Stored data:
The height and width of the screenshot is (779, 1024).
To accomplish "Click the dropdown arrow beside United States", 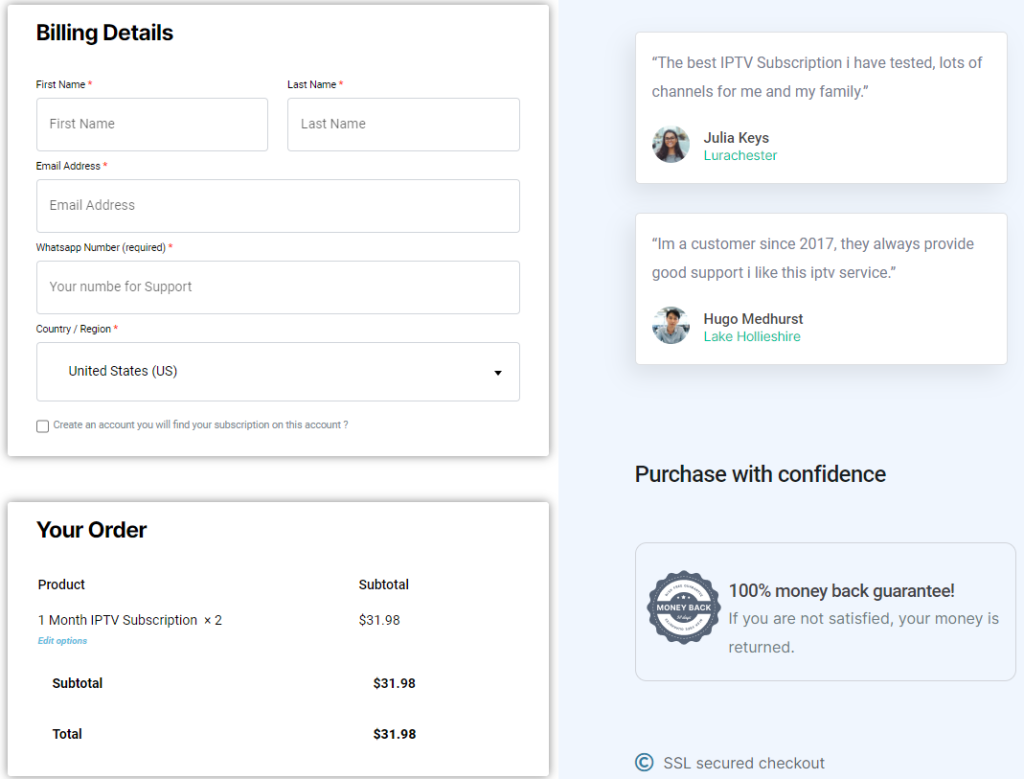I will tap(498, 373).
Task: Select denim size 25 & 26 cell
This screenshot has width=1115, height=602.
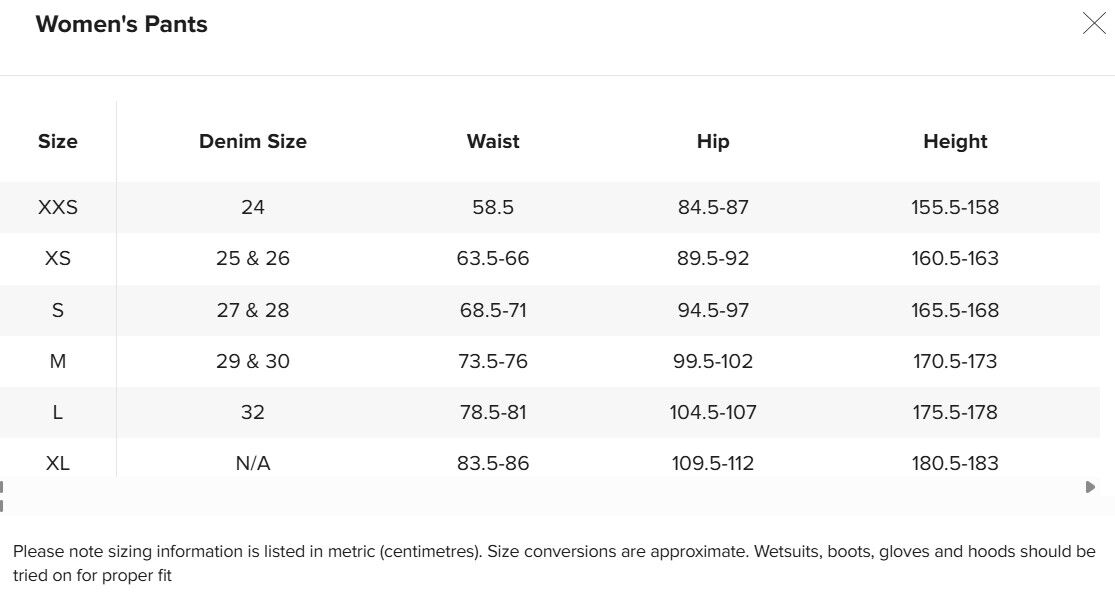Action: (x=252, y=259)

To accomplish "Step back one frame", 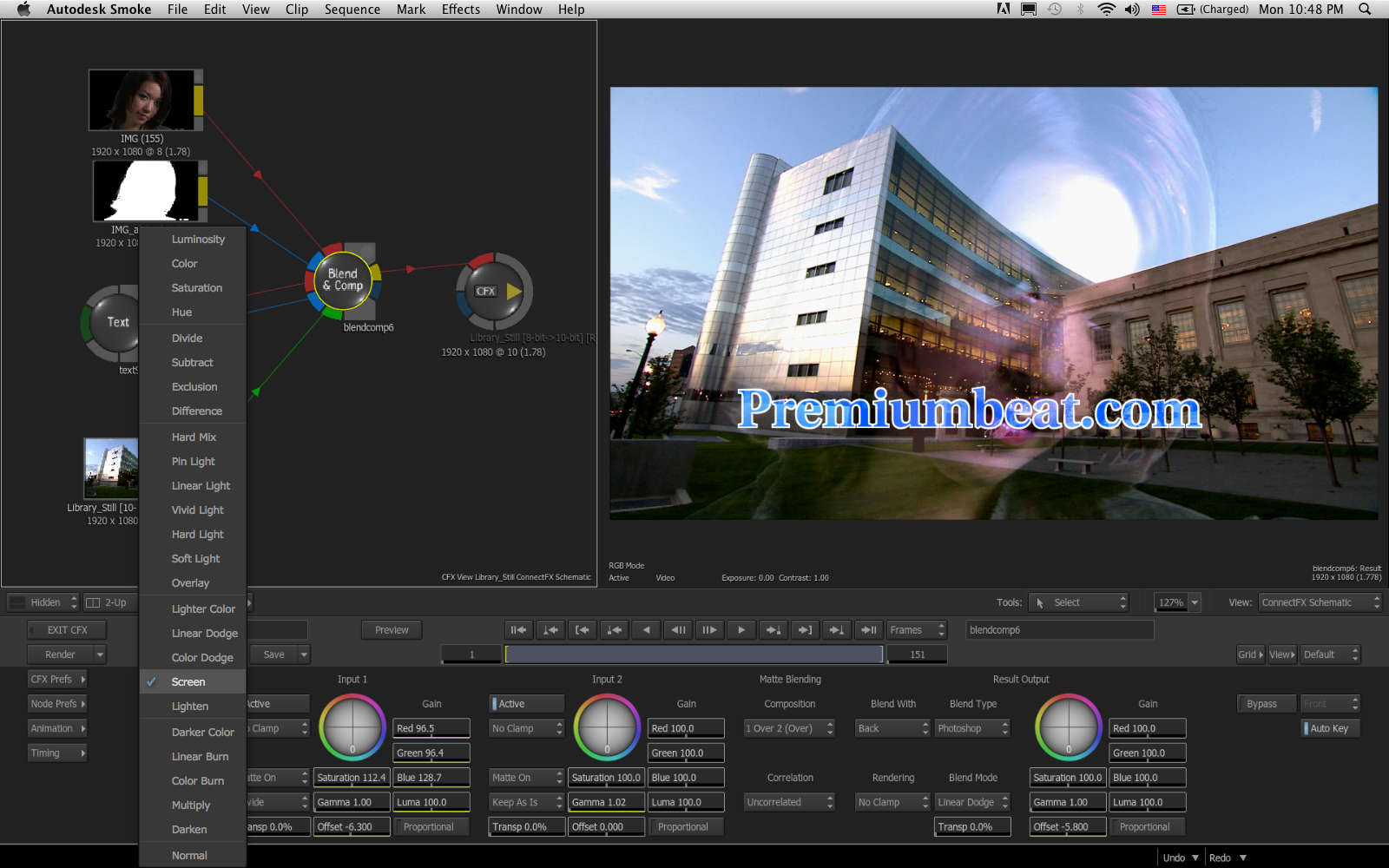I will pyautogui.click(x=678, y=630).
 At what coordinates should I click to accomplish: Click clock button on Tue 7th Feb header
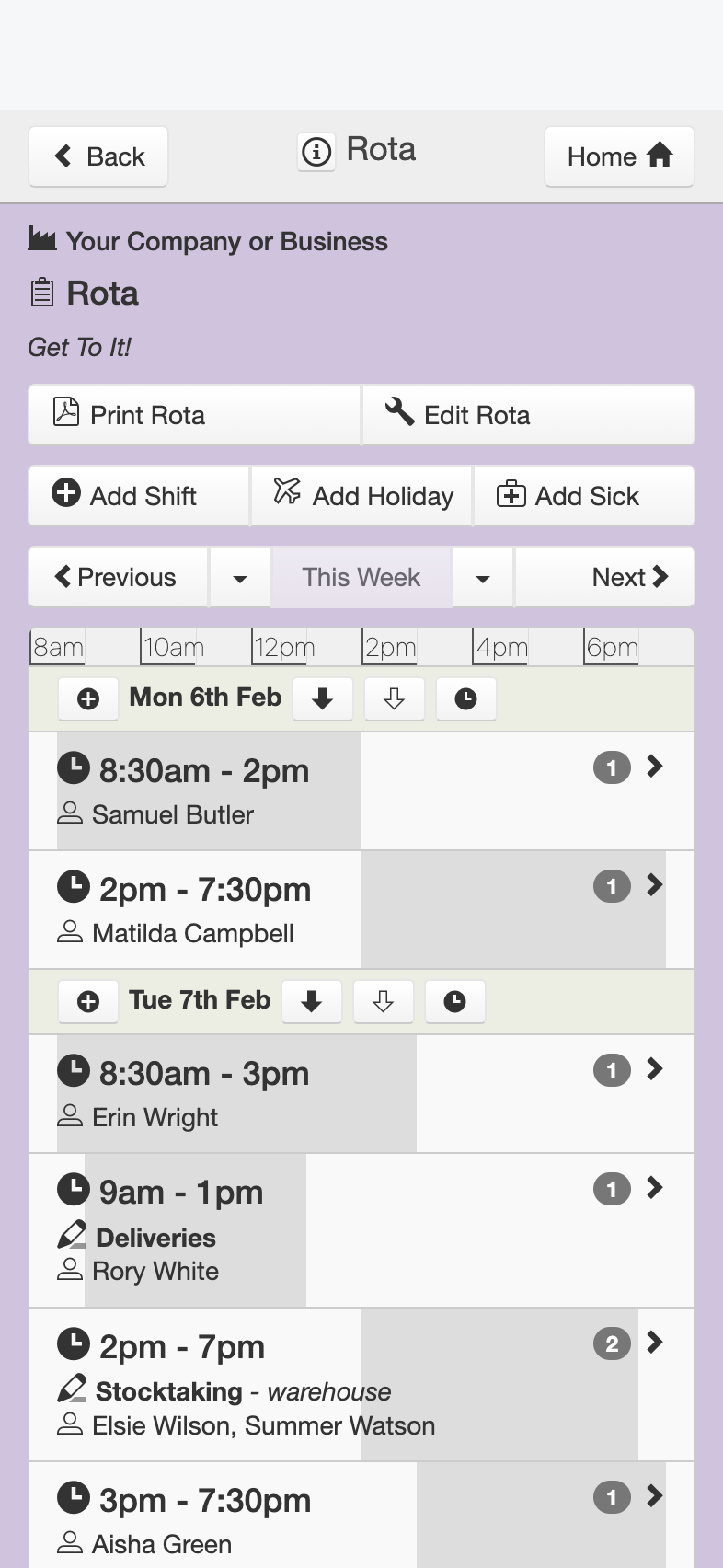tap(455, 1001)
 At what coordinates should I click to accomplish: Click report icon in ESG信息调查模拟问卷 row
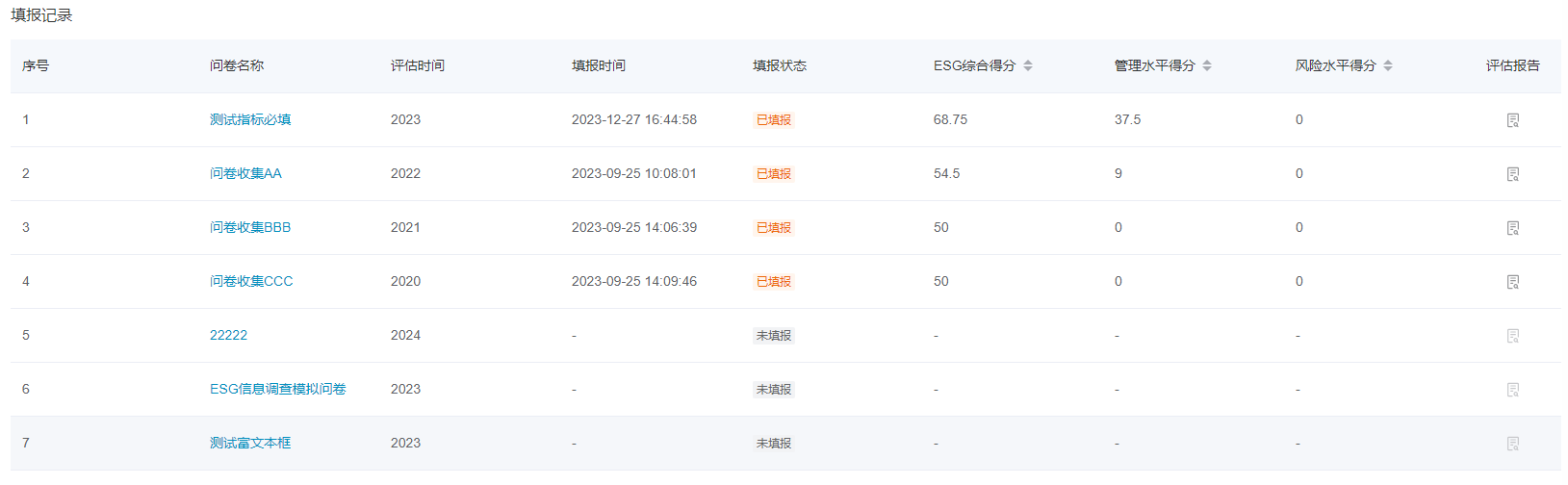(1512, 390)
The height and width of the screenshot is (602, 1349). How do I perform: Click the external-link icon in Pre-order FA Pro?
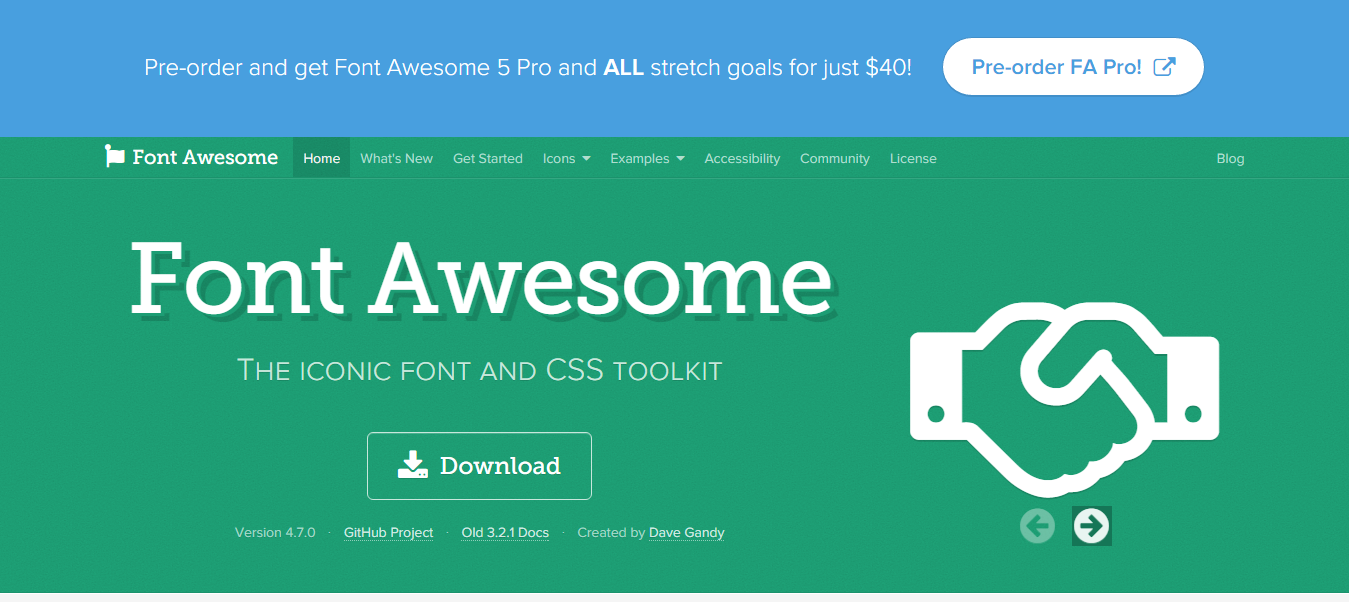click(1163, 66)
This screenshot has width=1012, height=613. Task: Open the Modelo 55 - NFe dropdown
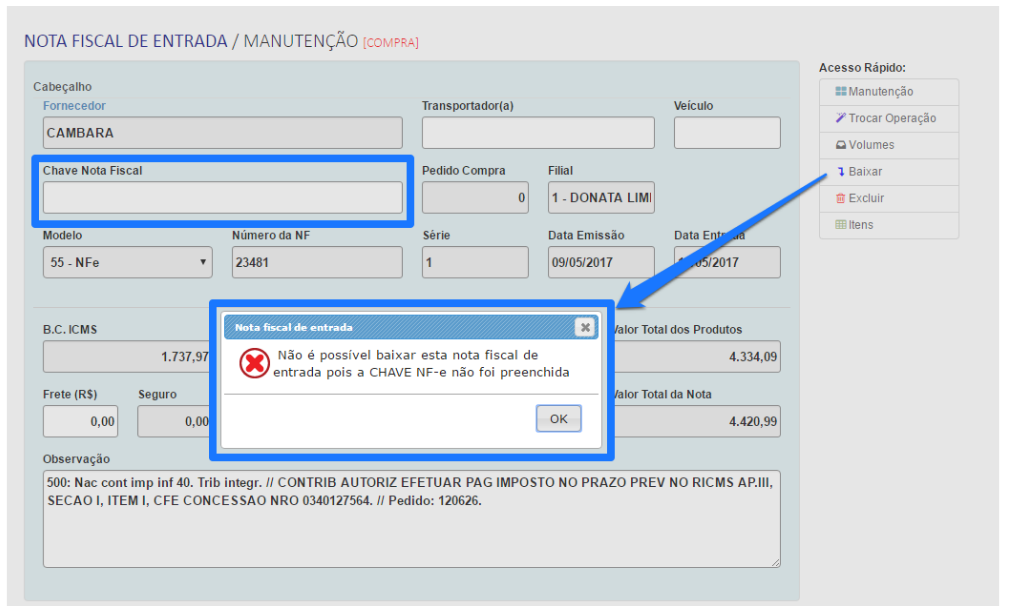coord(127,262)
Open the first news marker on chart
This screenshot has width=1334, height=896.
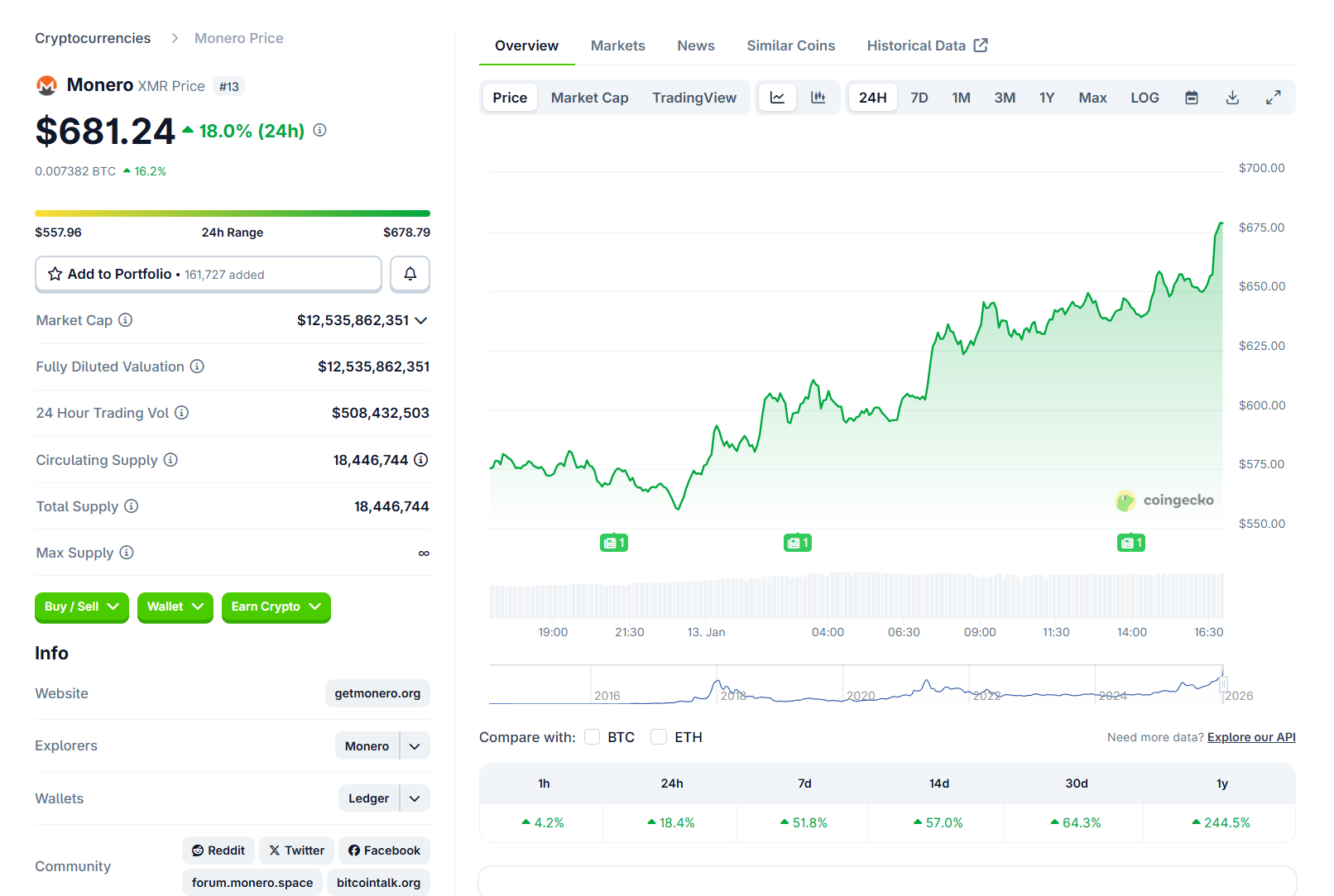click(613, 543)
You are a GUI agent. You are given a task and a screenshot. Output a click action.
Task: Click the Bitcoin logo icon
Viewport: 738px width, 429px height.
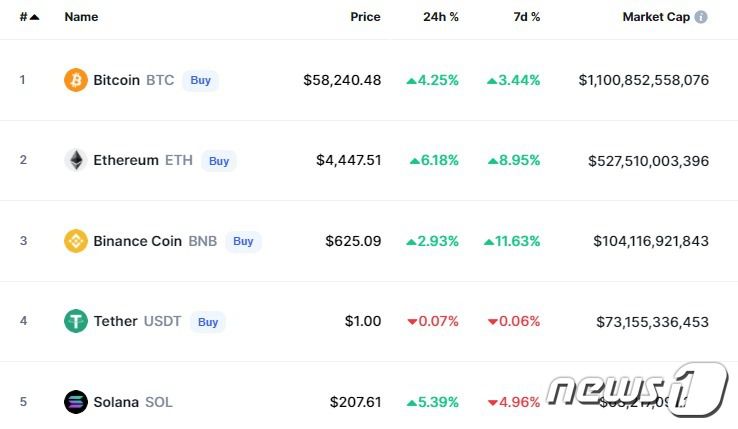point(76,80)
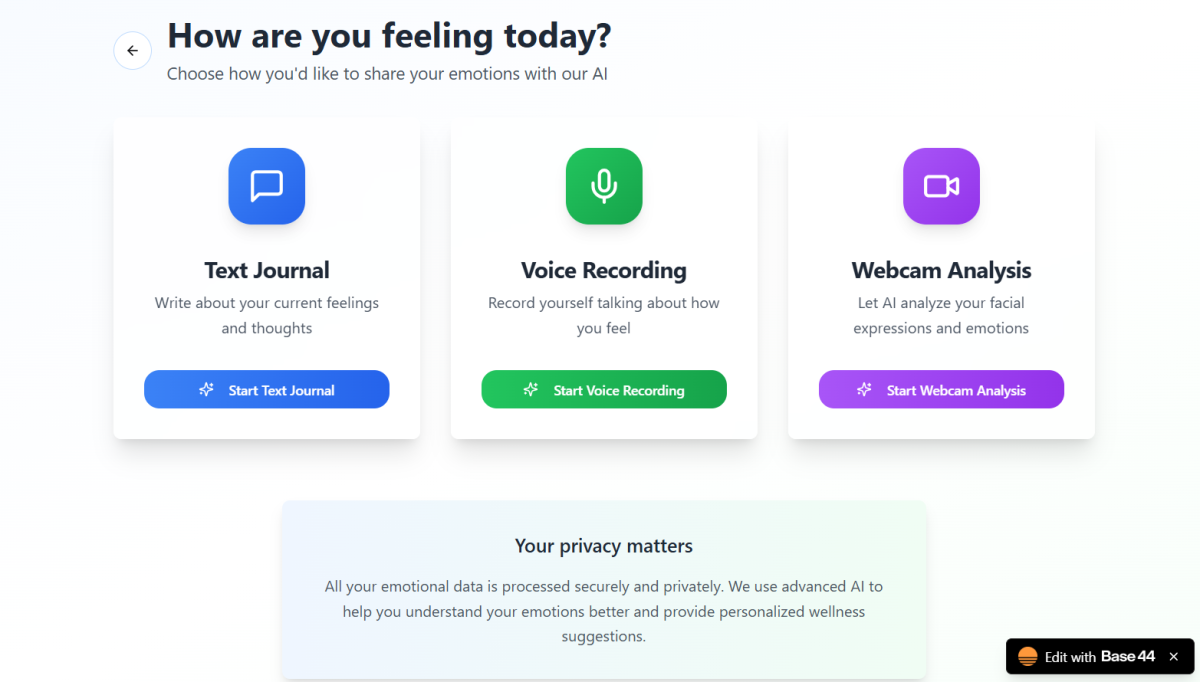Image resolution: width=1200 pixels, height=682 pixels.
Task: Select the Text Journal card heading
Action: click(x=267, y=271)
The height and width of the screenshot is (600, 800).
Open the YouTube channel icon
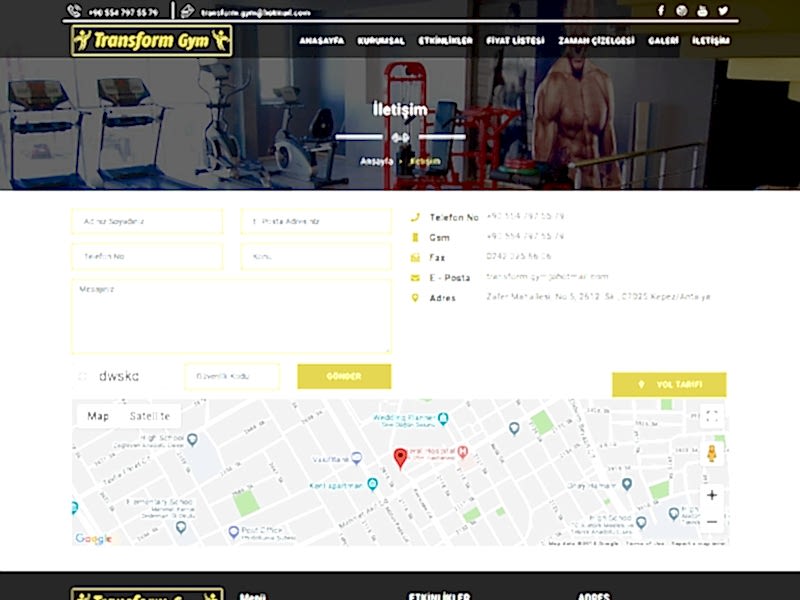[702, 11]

■ Your instructions
Would you please print only the lines running from the one with "Viewport: 738px width, 429px height." to the final line of the entries above, exactly as written and without pictures?

■ Exercise output
Viewport: 738px width, 429px height.
point(76,80)
Image resolution: width=1200 pixels, height=682 pixels.
Task: Select the Text Journal card heading
Action: click(x=267, y=271)
The height and width of the screenshot is (600, 800).
Open the YouTube channel icon
[702, 11]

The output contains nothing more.